Gioel Asuni, Scuola Superiore Sant'Anna
A Bio-Inspired Sensory-Motor Neural Model for a Neuro-Robotic Manipulation Platform
The lecture presents a neural model for visuo-motor coordination of a redundant robotic manipulator in reaching tasks. The model was developed for, and experimentally validated on, a neurobotic platform for manipulation.
The proposed approach is based on a biologically-inspired model, which replicates the human brain capability of creating associations between motor and sensory data, by learning.
The model is implemented here by self-organizing neural maps. During learning, the system creates relations between the motor data associated to endogenous movements performed by the robotic arm and the sensory consequences of such motor actions, i.e. the final position of the end effector.
The learnt relations are stored in the neural map structure and are then used, after learning, for generating motor commands aimed at reaching a given point in 3D space.
The approach proposed here allows to solve the inverse kinematics and joint redundancy problems for different robotic arms, with good accuracy and robustness.
In order to validate this, the same implementation has been tested on a PUMA robot, too.

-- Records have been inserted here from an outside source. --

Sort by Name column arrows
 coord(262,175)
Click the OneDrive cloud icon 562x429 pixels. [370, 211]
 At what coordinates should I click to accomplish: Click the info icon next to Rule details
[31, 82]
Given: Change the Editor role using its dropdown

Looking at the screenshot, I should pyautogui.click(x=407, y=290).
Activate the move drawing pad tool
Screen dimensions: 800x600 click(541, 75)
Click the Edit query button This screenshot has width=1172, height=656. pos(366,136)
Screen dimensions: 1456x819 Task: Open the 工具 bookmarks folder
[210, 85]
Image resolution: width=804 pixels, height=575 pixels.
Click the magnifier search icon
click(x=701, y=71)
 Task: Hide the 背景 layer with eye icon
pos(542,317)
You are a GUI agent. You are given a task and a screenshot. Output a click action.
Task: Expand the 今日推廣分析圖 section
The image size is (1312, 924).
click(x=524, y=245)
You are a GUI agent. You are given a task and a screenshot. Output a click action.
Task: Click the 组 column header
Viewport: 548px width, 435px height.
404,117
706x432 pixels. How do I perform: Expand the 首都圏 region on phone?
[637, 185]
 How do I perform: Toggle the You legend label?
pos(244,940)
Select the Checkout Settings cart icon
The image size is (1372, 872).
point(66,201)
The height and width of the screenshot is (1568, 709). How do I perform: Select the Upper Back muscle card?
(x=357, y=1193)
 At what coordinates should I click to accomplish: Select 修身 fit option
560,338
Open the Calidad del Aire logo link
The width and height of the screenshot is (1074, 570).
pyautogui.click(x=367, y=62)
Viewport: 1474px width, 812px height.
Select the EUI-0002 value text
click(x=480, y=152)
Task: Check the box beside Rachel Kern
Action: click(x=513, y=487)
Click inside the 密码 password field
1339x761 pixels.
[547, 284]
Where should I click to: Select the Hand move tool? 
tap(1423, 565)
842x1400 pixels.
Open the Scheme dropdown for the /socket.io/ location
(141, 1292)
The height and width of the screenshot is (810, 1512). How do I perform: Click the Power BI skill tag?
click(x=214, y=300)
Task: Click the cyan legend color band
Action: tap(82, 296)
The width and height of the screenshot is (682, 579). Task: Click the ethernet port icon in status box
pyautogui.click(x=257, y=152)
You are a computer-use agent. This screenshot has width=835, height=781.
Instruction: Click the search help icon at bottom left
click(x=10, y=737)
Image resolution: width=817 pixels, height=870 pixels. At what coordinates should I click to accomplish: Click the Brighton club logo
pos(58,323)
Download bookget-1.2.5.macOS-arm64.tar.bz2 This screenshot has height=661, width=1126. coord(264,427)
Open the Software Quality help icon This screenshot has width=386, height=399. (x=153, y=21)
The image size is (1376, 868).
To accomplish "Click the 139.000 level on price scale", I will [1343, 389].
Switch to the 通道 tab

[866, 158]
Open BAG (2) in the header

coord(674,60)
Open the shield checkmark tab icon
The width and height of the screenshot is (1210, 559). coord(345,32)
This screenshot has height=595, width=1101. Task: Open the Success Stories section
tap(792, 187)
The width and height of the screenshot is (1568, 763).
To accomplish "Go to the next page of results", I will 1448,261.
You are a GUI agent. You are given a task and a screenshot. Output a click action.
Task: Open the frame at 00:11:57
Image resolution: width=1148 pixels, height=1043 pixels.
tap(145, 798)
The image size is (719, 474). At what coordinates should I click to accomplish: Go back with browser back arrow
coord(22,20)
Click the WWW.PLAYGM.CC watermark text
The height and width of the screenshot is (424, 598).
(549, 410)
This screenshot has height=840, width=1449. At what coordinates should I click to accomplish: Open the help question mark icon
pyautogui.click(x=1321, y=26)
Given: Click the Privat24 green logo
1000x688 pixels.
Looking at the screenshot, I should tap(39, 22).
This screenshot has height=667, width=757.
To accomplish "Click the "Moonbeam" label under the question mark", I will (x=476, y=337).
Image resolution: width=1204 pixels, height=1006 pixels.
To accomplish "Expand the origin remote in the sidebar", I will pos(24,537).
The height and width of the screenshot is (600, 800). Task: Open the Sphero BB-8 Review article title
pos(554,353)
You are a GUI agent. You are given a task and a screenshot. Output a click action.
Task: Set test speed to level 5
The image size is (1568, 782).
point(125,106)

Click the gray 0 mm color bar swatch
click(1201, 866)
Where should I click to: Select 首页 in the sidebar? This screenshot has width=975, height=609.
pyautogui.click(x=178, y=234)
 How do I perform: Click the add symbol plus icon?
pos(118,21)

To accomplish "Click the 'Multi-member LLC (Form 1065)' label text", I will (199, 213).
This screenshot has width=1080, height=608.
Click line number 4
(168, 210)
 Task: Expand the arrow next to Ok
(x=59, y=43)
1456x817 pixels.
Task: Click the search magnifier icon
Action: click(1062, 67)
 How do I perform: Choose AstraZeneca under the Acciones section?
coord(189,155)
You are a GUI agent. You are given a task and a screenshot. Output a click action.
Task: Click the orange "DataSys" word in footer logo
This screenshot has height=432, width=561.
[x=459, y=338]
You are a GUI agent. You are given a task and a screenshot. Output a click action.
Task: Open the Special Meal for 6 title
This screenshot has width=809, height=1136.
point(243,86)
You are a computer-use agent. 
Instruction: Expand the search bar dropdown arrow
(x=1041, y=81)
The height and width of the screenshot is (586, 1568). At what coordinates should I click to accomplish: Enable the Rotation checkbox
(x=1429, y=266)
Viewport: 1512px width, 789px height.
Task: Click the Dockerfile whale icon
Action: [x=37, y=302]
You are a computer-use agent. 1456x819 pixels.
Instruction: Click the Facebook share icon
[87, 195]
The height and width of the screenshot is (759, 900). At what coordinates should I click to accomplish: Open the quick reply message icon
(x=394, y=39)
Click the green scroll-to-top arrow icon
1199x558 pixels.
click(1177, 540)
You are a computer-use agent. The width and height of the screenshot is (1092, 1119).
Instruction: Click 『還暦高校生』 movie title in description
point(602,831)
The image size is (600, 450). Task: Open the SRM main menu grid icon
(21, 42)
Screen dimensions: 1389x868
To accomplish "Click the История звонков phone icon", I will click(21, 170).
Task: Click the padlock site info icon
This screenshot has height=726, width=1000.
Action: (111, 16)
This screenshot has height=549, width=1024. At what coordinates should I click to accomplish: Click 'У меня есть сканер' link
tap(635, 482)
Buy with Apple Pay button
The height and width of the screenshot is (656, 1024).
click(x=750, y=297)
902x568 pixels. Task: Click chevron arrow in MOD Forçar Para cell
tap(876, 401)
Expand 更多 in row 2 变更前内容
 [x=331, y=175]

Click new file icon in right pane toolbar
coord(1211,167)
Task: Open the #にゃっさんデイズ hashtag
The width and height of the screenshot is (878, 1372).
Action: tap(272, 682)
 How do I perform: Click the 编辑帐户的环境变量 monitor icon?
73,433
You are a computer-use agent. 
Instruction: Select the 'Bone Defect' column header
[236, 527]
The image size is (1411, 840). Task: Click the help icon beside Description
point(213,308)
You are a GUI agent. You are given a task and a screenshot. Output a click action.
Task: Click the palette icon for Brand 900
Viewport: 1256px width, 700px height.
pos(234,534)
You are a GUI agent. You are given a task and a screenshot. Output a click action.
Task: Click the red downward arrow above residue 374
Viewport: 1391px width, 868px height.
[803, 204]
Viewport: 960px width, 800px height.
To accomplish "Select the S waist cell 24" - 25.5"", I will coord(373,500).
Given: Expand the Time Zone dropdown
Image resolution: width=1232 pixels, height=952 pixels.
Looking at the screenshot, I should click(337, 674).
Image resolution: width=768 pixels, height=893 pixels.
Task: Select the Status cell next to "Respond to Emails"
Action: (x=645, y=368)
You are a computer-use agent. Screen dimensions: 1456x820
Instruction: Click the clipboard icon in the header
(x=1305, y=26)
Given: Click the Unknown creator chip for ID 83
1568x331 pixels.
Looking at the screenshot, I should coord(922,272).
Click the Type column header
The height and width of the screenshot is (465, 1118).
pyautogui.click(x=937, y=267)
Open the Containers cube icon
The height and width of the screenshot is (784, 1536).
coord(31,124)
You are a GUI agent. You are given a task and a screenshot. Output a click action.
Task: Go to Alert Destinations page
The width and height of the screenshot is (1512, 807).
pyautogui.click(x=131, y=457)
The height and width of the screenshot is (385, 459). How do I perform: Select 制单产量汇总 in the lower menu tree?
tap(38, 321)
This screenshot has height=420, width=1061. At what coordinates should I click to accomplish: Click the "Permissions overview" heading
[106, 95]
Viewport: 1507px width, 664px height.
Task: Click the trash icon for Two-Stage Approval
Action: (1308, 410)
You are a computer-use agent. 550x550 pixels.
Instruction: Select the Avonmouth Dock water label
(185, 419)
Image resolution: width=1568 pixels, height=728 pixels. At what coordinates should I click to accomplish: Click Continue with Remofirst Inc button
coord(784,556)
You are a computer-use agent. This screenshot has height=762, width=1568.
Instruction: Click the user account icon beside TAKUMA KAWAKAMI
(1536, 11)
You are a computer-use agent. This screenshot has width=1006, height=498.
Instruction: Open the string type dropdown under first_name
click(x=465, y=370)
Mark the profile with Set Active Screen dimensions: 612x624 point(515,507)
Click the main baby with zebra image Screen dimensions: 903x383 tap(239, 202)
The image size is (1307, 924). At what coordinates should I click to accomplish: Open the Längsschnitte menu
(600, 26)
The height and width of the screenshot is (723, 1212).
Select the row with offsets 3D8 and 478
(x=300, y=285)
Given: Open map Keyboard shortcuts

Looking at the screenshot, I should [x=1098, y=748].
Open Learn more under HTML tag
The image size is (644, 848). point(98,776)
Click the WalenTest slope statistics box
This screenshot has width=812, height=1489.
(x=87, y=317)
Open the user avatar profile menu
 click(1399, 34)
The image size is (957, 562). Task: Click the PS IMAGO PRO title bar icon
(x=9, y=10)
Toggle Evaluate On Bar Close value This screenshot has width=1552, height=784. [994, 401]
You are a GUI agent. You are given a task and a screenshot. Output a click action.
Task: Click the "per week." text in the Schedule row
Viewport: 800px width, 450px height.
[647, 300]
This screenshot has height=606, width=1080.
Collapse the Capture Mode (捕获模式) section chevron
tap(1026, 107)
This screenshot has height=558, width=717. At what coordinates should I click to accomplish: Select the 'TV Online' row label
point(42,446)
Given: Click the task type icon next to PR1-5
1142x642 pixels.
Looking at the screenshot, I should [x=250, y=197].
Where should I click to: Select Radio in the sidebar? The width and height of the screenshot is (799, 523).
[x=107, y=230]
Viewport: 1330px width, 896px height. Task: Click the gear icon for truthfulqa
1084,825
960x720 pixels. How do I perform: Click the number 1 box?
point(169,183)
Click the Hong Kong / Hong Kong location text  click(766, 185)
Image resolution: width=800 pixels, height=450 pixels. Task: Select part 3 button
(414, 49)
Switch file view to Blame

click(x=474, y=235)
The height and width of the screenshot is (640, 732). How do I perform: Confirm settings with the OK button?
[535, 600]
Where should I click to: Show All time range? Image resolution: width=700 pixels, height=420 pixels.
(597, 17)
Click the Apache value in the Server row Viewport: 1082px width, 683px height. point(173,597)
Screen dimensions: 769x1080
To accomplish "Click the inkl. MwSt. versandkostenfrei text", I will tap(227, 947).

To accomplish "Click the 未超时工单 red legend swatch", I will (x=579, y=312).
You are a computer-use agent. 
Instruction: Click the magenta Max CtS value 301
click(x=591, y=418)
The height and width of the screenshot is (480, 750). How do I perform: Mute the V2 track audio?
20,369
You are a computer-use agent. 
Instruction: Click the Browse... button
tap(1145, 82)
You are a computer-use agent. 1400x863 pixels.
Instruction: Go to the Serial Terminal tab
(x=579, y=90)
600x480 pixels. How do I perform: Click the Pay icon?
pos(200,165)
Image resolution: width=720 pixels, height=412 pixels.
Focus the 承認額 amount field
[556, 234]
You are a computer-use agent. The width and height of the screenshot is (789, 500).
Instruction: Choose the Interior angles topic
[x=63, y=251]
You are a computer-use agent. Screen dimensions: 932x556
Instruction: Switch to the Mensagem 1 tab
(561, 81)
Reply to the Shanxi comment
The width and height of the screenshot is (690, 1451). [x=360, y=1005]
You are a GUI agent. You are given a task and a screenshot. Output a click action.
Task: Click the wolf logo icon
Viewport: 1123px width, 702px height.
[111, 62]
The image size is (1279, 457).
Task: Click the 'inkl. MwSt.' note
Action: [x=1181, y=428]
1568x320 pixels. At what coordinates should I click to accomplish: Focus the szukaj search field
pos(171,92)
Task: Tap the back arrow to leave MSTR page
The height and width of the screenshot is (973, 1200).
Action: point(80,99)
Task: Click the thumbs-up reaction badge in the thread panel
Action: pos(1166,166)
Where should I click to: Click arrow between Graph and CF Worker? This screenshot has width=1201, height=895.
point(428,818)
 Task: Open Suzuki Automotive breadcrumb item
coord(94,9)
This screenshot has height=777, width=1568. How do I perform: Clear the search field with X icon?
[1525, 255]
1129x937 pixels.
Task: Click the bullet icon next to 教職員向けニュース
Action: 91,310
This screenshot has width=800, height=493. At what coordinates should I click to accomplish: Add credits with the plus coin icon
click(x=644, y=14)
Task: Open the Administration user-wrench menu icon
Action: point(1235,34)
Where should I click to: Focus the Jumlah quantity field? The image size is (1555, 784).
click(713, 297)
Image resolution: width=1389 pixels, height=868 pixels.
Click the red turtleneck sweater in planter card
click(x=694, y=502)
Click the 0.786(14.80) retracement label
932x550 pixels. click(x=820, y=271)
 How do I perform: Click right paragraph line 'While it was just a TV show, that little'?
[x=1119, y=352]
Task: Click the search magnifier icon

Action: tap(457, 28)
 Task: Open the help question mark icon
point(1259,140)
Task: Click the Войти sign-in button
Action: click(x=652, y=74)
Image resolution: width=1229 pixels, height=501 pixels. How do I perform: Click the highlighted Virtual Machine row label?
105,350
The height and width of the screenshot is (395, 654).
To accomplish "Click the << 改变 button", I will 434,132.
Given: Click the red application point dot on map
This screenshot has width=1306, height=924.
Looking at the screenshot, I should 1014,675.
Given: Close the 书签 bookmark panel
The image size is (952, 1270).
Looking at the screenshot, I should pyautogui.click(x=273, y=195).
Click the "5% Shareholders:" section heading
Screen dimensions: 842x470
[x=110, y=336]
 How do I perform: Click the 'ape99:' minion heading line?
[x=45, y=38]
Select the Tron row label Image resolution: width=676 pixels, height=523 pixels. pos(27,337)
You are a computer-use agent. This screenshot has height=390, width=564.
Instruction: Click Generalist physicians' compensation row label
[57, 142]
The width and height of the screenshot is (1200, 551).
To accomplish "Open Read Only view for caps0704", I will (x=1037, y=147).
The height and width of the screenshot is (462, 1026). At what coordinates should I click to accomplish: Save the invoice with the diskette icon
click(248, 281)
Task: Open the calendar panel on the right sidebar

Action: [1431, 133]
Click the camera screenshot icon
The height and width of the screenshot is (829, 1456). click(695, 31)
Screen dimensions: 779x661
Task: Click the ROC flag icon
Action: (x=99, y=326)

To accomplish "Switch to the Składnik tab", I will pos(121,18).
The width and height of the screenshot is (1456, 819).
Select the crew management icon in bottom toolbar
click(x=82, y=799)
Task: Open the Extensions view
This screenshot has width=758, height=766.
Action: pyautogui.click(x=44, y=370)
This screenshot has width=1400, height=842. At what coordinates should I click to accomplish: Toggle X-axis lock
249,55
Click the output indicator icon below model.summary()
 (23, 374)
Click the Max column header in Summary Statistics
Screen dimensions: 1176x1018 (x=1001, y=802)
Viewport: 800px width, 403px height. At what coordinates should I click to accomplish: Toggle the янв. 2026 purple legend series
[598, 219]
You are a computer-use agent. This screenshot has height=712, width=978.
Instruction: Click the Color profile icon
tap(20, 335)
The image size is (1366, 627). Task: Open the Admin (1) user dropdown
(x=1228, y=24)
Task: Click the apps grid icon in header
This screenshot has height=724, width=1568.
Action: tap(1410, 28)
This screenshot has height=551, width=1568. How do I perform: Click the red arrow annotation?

Experimental trials confirmed the system capability to control the end effector position and also to manage the redundancy of the robotic manipulator in reaching the 3D target point even with additional constraints, such as one or more clamped joints, tools of variable lengths, or no visual feedback, without additional learning phases.
Joint work with:
Gioel Asuni(*), Giancarlo Teti(*), Cecilia Laschi(*), Eugenio Guglielmelli(#) and Paolo Dario(*)
(*)ARTS Lab (Advanced Robotics Technology and System Laboratory)
Scuola Superiore Sant’Anna, Piazza Martiri della Liberta' 33, 56127 Pisa, Italy
(#)Laboratory of Biomedical Robotics & EMC
Universita' Campus Bio-Medico, via Longoni 83, 00155 Rome, Italy
Holger Urbanek, Deutsche Aerospace
Towards a bio inspired grasping system -- Grasping via gating of micro movements
The talk will be about a novel idea for a grasping system for multifingered robotic hands with multiple sensors.
Model based grasp-planners are still not useable in natural environments, as the object to be grasped has to be known exactly - but normally this information is not available.
On the other hand biology proves that manipulation of unknown objects is feasible very well. As it is unlikely that biology uses sophisticated mathematical models, there has to be some other way to solve this problem.
Coming from the quite new biological idea of micromovements and the cerebellum as a big forward-model of our body, an idea for a quite simple, but (hopefully) promising system will be presented.